------ EXCERPTED DATA
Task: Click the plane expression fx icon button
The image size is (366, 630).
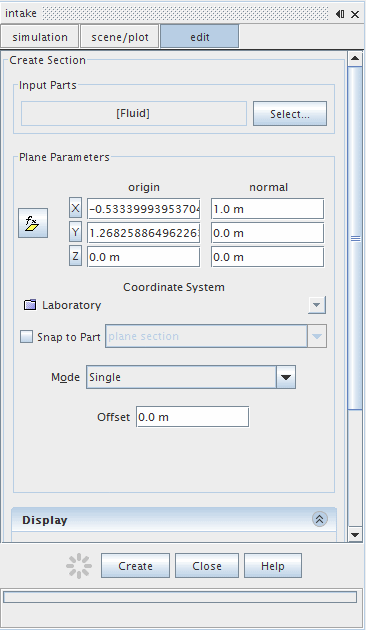Action: coord(33,223)
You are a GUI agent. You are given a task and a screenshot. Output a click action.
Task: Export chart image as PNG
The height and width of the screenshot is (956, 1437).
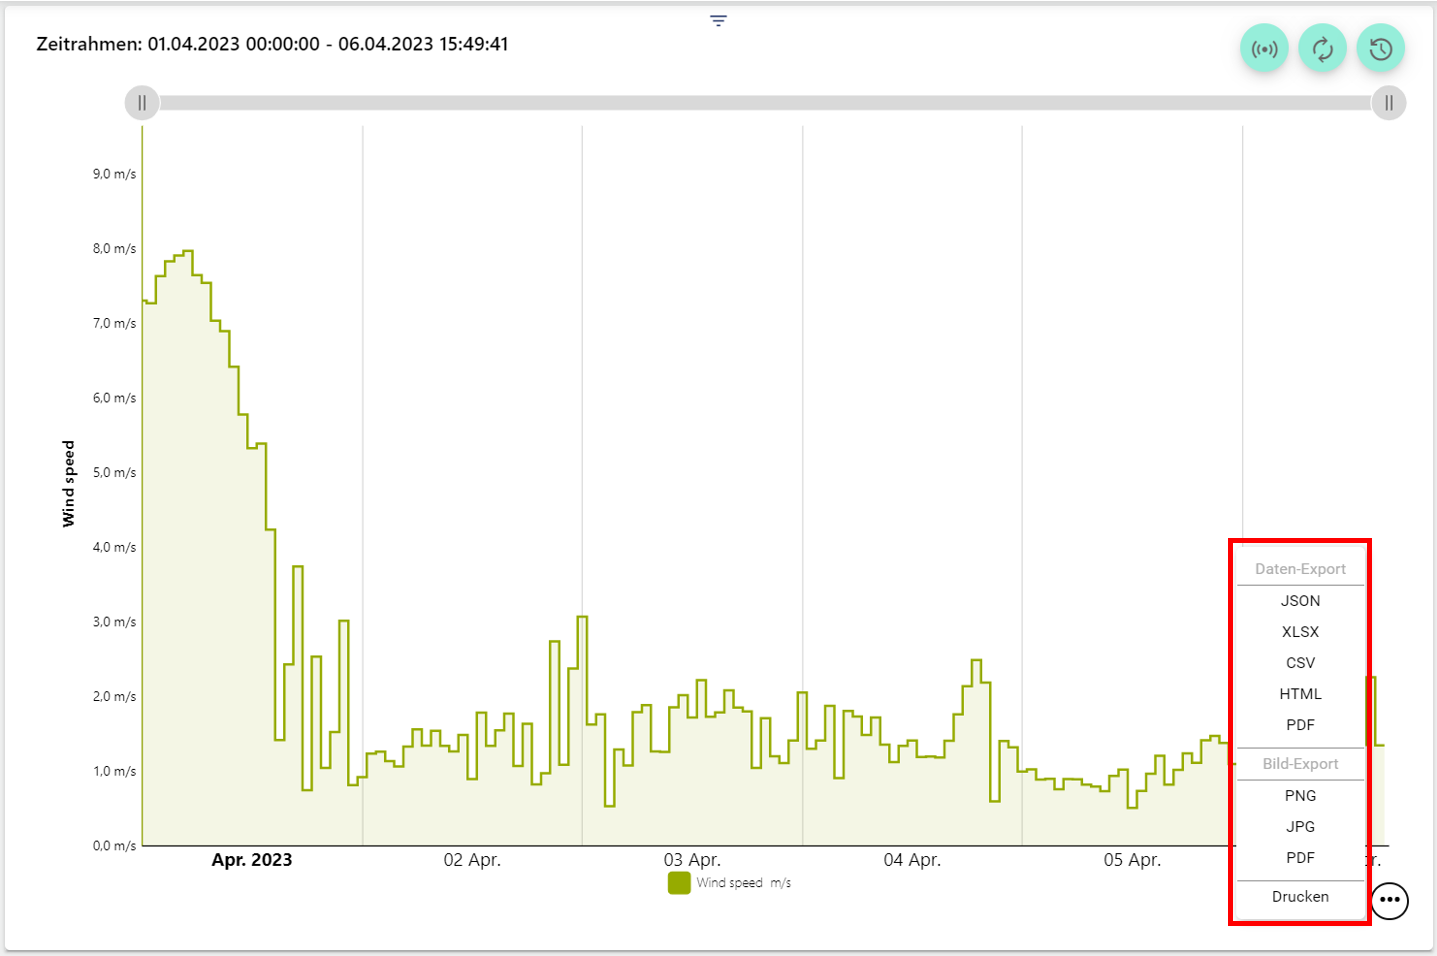pos(1300,796)
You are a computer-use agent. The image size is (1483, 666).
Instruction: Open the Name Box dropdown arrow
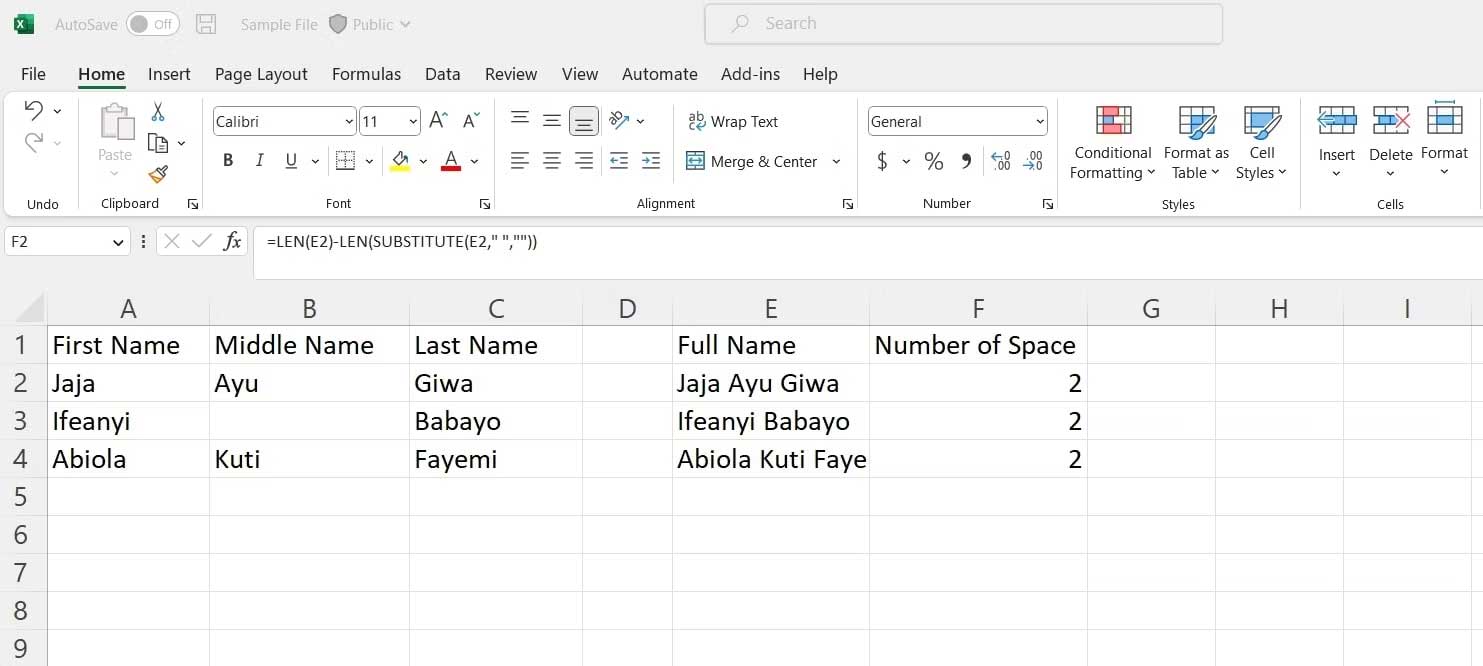point(118,242)
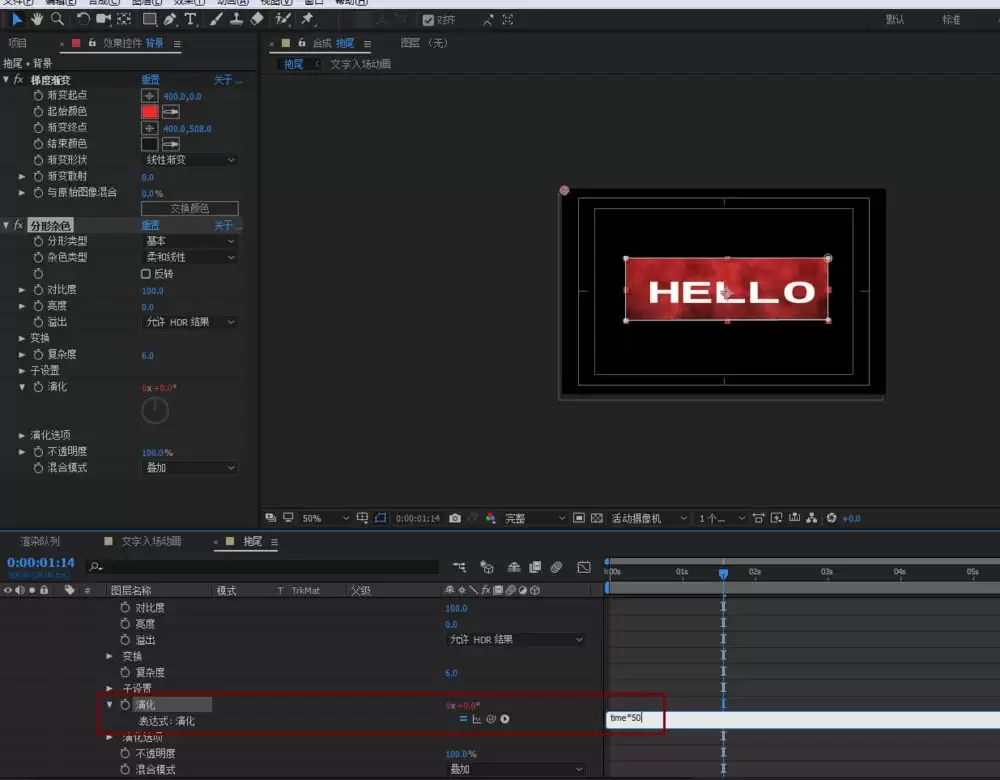Viewport: 1000px width, 780px height.
Task: Switch to the 渲染队列 tab
Action: point(40,541)
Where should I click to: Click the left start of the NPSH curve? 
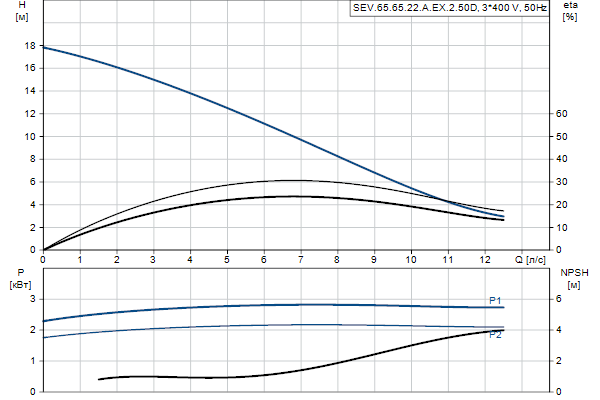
------------
> THE TASK
From the records above, pull out each line that has "agent".

> THE ANSWER
You are a GUI agent. You are given a task and a screenshot. Output a click action.
You are a computer-use agent. The image size is (1483, 666).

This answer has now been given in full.